**Exercise brief:** Copy every line of the listing that holds the string "options".
»»
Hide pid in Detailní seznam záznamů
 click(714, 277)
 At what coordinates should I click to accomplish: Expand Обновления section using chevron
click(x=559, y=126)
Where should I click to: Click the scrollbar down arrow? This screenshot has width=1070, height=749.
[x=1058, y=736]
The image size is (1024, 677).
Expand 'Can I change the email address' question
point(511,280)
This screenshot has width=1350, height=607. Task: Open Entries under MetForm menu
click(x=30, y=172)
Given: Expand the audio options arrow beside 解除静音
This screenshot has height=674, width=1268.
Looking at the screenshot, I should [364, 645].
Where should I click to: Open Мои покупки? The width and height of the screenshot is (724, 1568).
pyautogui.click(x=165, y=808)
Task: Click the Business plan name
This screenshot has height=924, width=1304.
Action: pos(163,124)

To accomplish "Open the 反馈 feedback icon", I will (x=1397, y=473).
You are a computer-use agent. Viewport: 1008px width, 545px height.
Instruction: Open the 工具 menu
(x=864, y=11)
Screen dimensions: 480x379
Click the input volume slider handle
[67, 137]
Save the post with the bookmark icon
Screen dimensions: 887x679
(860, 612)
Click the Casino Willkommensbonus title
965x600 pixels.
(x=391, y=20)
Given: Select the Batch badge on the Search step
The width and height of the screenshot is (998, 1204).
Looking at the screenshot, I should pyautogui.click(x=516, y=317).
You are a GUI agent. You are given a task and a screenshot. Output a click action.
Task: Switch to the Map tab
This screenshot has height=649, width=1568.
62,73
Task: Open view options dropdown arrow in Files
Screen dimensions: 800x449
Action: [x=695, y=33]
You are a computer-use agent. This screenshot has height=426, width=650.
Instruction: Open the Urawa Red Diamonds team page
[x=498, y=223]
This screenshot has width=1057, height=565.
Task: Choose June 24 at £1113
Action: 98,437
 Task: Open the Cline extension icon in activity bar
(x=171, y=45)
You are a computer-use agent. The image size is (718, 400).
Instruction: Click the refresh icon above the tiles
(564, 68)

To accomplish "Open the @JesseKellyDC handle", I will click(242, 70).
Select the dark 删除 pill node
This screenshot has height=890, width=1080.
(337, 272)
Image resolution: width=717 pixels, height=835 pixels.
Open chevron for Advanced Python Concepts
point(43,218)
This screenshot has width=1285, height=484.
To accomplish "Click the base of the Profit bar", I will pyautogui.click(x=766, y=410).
««
**Answer to the exercise:**
Given: Expand the audio options arrow beside 解除静音
Task: Open view options dropdown arrow in Files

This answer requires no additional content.